→ TRECHO DA PÁGINA
=-=-=
Concluo: a vitória régia não foi roubada do Brasil pelos ingleses, mas por um inglês de um território inglês. E digo isso porque até hoje alguns historiadores improvisados ficam falando do roubo da hevea brasiliensis pelos ingleses, como se todo mundo não praticasse esse tipo de “empréstimo” natural. A unificação alimentar, animal e vegetal do mundo sempre se fez à base de empréstimos voluntários e involuntários. O café, ao que se saiba, foi trazido ao Brasil por um português que o buscou numa das Guianas, onde tinha chegado trazido por alguém das costas da África. Temos centenas, milhares de espécies que cruzam os continentes, algumas sendo verdadeiras pragas no novo ambiente. Exotismo sempre pode dar errado, como no caso dos companheiros.
Mas divago. Deixem-me falar agora das duas outras leituras que fiz, numa livraria de Boulder, onde estivemos pela tarde.
=-=-=
(Registros de um conjunto de dados de apontamento)
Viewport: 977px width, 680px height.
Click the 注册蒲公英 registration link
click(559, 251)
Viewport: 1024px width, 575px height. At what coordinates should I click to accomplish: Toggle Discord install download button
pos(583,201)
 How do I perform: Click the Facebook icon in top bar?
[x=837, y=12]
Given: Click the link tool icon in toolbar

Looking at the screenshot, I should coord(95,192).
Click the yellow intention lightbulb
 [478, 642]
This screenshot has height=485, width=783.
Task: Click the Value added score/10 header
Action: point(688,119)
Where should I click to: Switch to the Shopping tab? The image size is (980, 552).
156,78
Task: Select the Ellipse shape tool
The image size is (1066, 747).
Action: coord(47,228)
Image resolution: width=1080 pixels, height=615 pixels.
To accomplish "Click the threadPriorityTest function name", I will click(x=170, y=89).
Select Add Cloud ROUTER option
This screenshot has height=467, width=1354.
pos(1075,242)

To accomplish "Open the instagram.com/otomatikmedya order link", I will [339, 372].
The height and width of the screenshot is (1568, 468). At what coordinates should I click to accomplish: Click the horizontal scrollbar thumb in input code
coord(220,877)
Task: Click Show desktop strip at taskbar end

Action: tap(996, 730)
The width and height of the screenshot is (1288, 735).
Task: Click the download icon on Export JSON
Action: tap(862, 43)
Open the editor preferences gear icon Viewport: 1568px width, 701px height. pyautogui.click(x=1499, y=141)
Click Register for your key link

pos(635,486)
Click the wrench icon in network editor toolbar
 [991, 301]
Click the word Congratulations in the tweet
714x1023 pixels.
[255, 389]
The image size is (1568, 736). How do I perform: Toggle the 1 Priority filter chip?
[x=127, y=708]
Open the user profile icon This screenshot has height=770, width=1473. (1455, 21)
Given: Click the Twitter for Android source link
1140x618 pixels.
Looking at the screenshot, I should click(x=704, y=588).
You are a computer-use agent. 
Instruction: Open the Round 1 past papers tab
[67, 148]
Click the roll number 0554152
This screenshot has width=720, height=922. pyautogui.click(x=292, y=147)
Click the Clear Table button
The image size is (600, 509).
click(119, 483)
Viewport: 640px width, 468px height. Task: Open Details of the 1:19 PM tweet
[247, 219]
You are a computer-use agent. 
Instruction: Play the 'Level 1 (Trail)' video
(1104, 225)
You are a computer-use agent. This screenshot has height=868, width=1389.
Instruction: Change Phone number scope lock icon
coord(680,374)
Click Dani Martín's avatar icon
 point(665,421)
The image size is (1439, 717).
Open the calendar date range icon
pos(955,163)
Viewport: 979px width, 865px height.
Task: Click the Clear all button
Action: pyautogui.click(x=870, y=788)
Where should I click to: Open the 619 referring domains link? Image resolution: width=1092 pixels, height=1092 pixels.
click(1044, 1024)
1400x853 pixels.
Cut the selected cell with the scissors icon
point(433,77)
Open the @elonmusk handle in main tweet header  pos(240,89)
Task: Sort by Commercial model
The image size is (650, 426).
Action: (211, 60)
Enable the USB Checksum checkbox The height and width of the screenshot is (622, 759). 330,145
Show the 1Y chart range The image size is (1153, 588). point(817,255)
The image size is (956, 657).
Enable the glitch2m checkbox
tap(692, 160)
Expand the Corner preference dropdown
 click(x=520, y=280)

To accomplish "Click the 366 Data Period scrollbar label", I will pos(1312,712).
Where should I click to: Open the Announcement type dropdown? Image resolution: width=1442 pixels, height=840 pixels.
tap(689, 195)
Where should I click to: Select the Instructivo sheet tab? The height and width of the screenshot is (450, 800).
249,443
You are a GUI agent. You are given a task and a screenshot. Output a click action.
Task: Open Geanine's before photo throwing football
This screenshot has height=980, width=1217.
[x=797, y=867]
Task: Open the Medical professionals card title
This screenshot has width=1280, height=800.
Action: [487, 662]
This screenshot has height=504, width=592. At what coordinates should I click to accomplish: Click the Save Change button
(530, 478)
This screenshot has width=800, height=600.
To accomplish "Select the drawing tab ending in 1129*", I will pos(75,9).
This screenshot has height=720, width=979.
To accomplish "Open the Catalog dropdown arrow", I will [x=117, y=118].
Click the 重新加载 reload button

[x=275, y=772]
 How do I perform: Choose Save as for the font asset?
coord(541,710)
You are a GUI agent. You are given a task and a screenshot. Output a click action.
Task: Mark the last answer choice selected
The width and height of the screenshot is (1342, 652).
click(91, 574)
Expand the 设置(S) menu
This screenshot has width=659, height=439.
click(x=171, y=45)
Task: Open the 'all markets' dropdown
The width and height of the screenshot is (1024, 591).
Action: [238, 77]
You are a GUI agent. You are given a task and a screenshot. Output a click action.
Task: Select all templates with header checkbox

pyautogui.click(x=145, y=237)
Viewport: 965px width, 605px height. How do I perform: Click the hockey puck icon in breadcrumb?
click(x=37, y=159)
=-=-=
→ EXERCÍCIOS
1. Devolva cada linha dos registros em que aparece a palavra "selected".
2. Prolongue o trecho sobre a vitória régia a partir do ponto em que ele termina.
O trecho sobre a vitória régia e os registros são materiais independentes entre si.

→ RESPOSTAS POR TAREFA
1.
Cut the selected cell with the scissors icon
Task: Mark the last answer choice selected

2.
Comecei pela estante de economia, mas acabei indo para a de história, e retirei dois livros para ler no café. O primeiro é o último de Eric Hobsbawm, uma coleção de ensaios culturais, sobre o mundo burguês, vários deles inéditos em inglês, com várias conferências feitas na Áustria: Fractured Times: Culture and Society in the Twentieth Century (NY: The New Press, 2014).

Fiquei lendo várias partes, entre elas a introdução, partes de ensaios nas suas três partes, e o último, sobre o mito do cowboy americano. Todos os ensaios revelam a cultura clássica da Europa central, adquirida por Hobsbawm em sua juventude, e não têm aquele ranço marxista de seus outros livros de história. Eu, que conheço bem a obra de Hobsbawm, o considero um grande historiador, com alguns senões aqui e ali, pela sua adesão religiosa ao comunismo. Aliás, no plano moral, creio que se trata de uma falha extremamente grave, pois afinal de contas o comunismo trucidou com centenas de milhões de pessoas nos seus setenta anos de vida, ainda condena outros milhões aos Gulags norte-coreanos, às prisões abjetas de Cuba, e a uma situação de autocracia e de opressão política no caso da China, sem falar nos candidatos a ditadores aqui do lado. Mas recomendo o livro, pois o Hobsbawm que ali está é o intelectual da alta cultura germânica, não o historiador marxista instalado na Inglaterra.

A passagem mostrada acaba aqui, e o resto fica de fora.